There were three chief influences that helped to form the Convention, besides the revulsion from the Nazi atrocities. First was the tradition of English common law: in theory at least, common law protects the individual from arbitrary action by the state. Second was the UN’s Universal Declaration of Human Rights, which looked forward to “the advent of a world in which human beings shall enjoy freedom of speech and belief and freedom from fear and want”. Third was the spirit of the French Resistance.

Essentially, the general principles of the ECHR are intended to safeguard the freedom of the individual citizen. The men who drew it up knew from experience that codes of law were not enough. Much that the Nazis did was legal, because they had passed laws making it so. Discrimination against Jews – barring them from certain professions and restricting their freedom of movement, for example – was legal in Nazi Germany and Vichy France, because laws had been passed imposing such restrictions on them. But, though legal, such state action was wrong and immoral. This is why a declaration of general and inalienable human rights was deemed necessary in the dark years after the war. It is why it was thought essential to establish a Court of Human Rights which could protect the individual citizen against the state, especially his own one. The authors of the Convention recognised that even democratic states may act unjustly, and so they created a court which could condemn such injustice and make provision for redress.

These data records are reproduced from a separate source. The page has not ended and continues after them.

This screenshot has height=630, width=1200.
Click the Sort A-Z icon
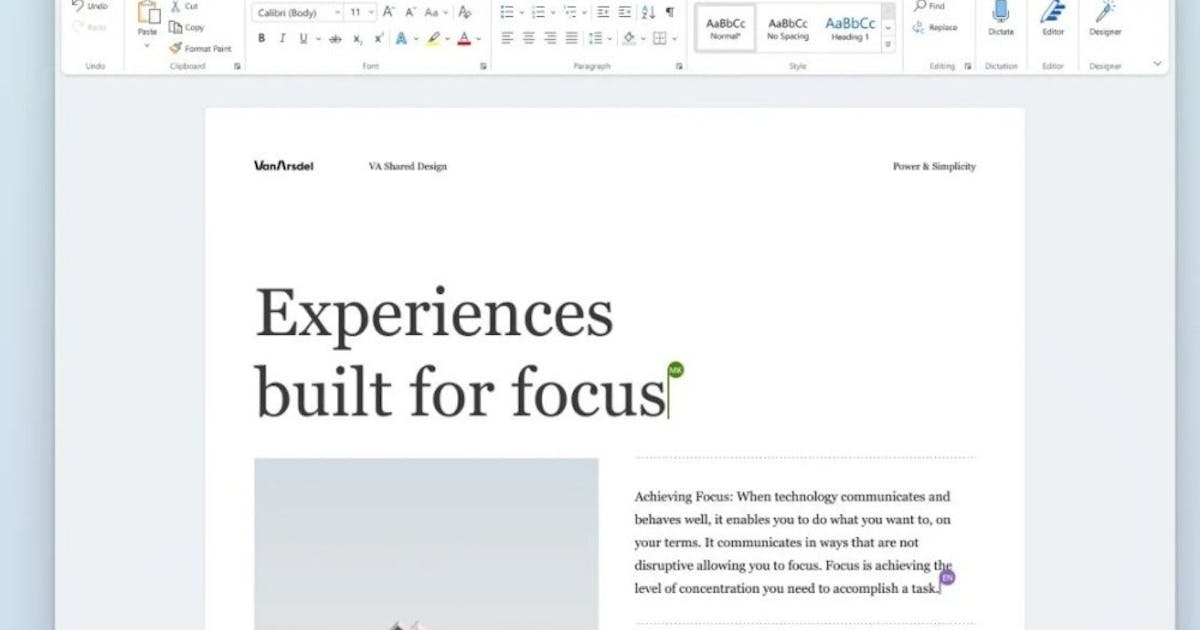click(648, 12)
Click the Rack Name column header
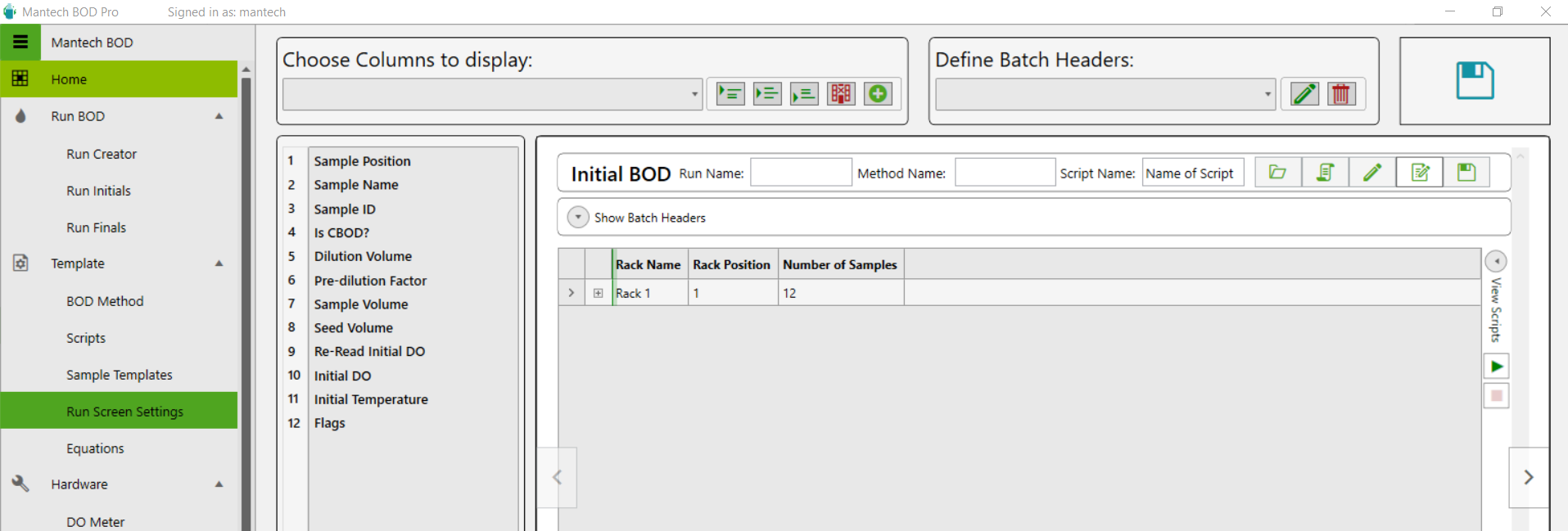 pos(648,264)
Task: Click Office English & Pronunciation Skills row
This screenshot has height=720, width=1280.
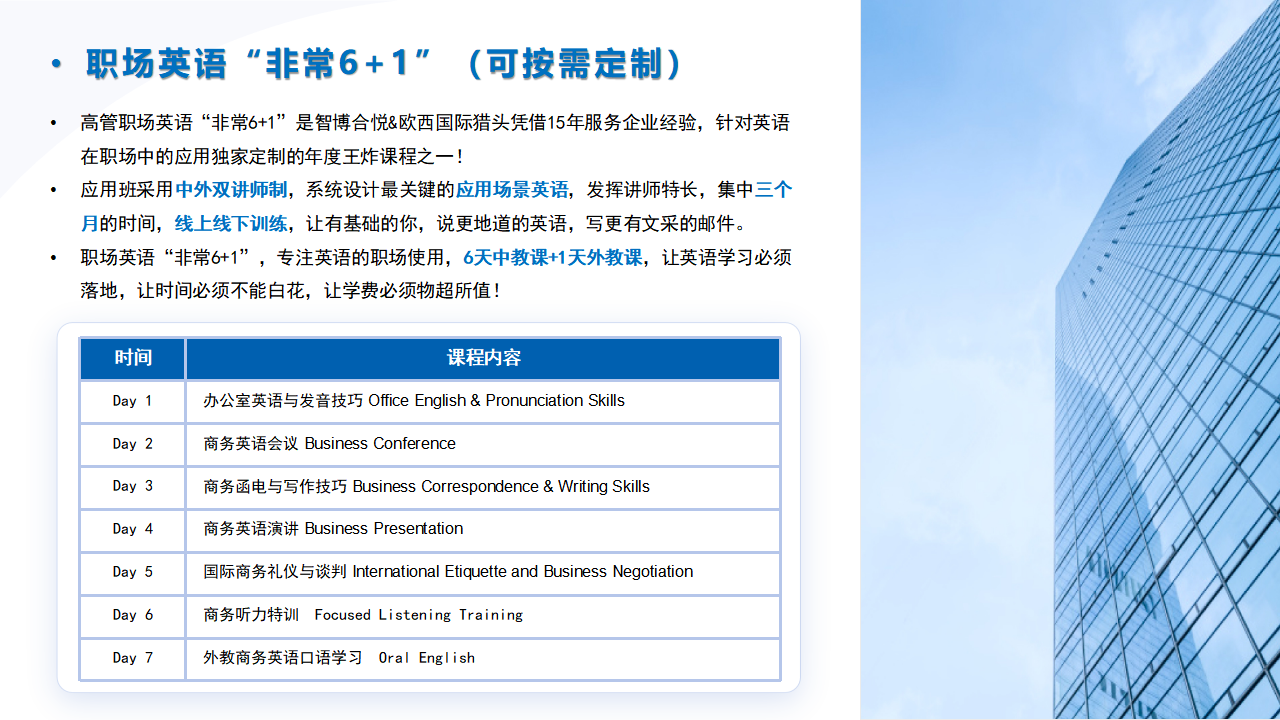Action: [414, 401]
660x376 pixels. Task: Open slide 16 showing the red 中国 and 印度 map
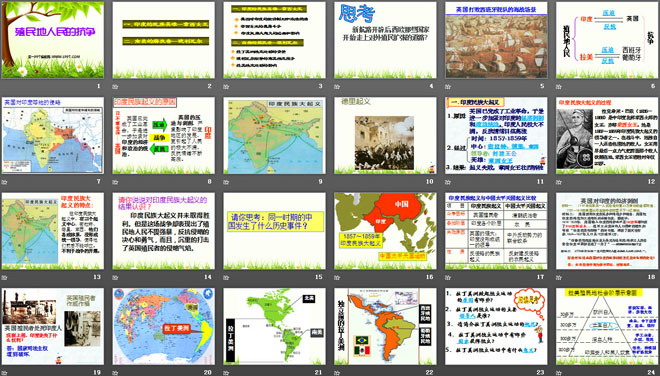point(385,231)
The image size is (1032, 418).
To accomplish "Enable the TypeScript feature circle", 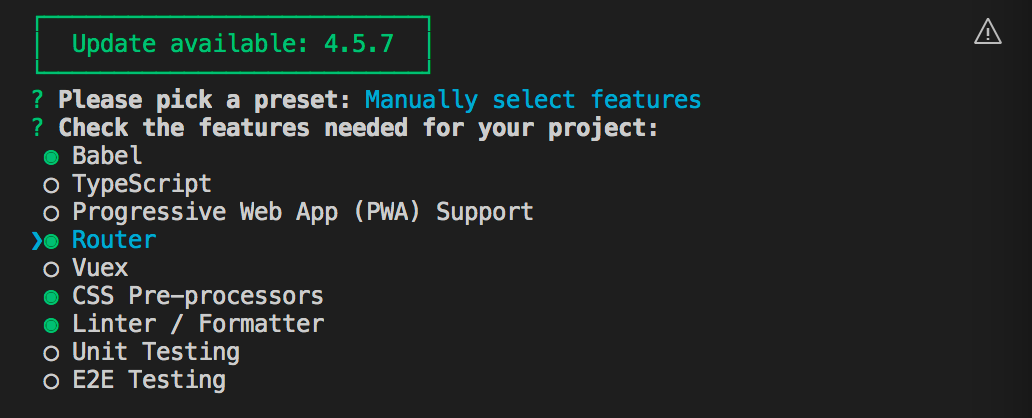I will click(50, 185).
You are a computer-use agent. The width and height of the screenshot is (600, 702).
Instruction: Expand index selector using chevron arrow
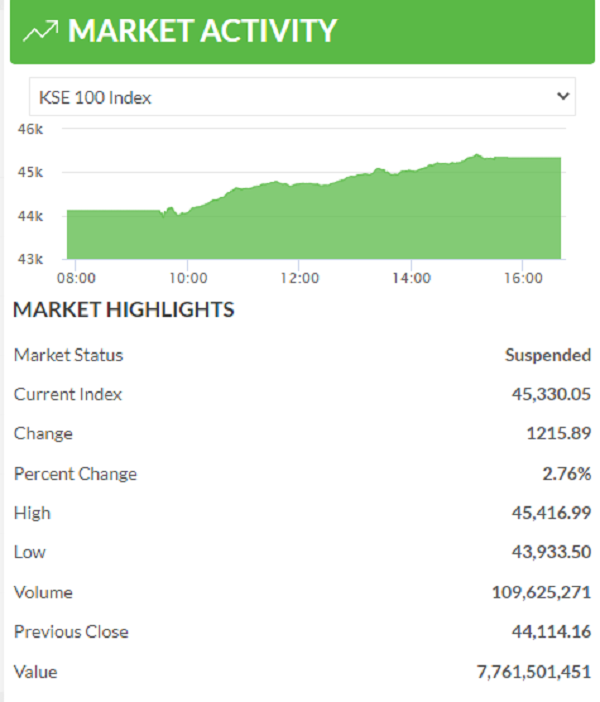pyautogui.click(x=563, y=97)
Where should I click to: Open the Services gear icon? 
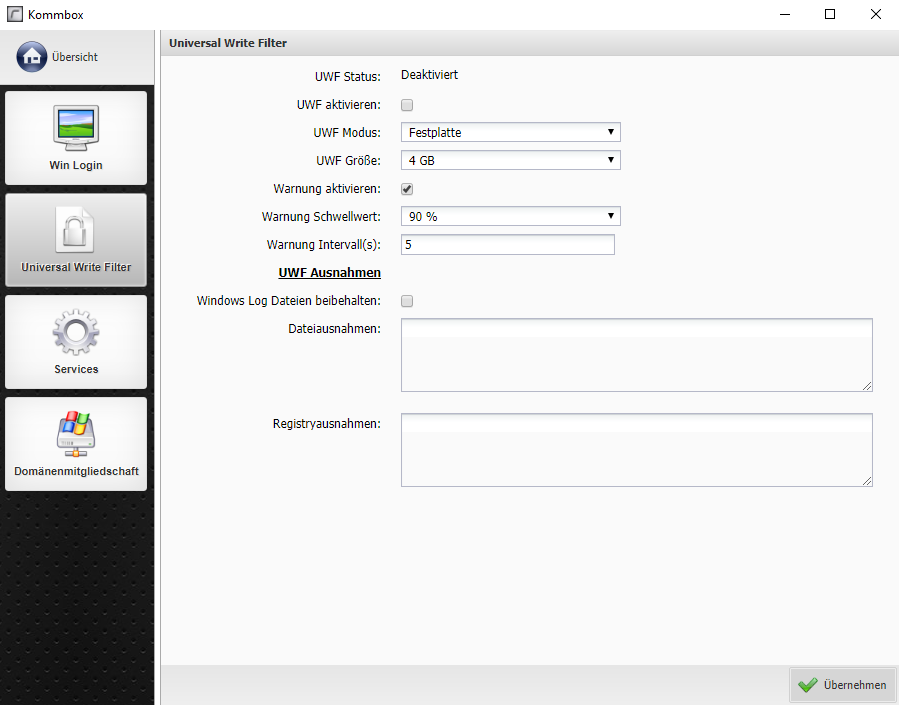pyautogui.click(x=76, y=332)
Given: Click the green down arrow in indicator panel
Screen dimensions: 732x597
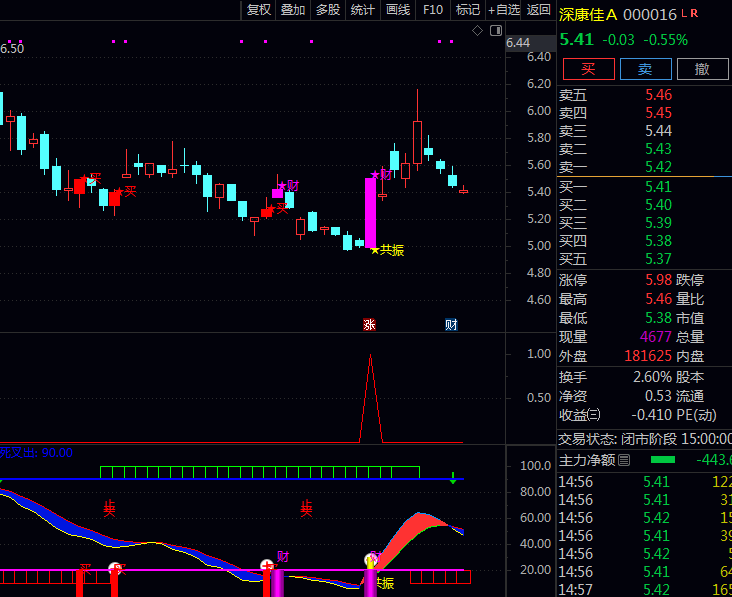Looking at the screenshot, I should [x=453, y=478].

The Convention was neither a Utopian nor, in the contemporary sense of the word, a Libertarian document. Its authors were practical men. They recognised that a state must be able to exercise authority. So the general statements of particular human rights were all qualified and exceptions made. Forced labour, for instance, was declared to contravene human rights, but they recognised that there were circumstances in which it might be permissible. The Convention is a noble document, but it is neither an impractical nor airy-fairy one.

Though the UK ratified the Convention, it was not incorporated into our law until 1998. Before then, British citizens could bring actions to the Court of Human Rights, but this was an arduous, as well as expensive, process. Making the ECHR part of our law makes this easier, and also provides for preliminary applications to be made here before English or Scottish judges who can rule whether there has been an infraction of the Convention.

Many Tory MPs want the act incorporating the ECHR in our law to be repealed. This is surely undesirable, no matter how irritating the occasional case, such as the long delay in deporting the Muslim preacher Abu Qatada, may have been. The principle at stake there was an important one. The ECHR prohibits torture and the use of evidence obtained by torture. Until Jordan could offer satisfactory assurance that such evidence would not be used against him, it was right that he should not be deported. You shouldn’t twist the law merely because the accused is a bad man.

If the world, or Europe at least, is in so many respects a better and more civilised place than it was in the 1930s and 1940s, it is because we have endorsed the general principles of the European Convention on Human Rights, and for the most part put them into practice, or at least tried to do so. Like all institutions, the Court of Human Rights sometimes gets things wrong and makes objectionable judgements. But in general the ECHR is a force for good. It guards all of us as individuals against the excesses of those in power, and its 60th birthday deserves to be celebrated.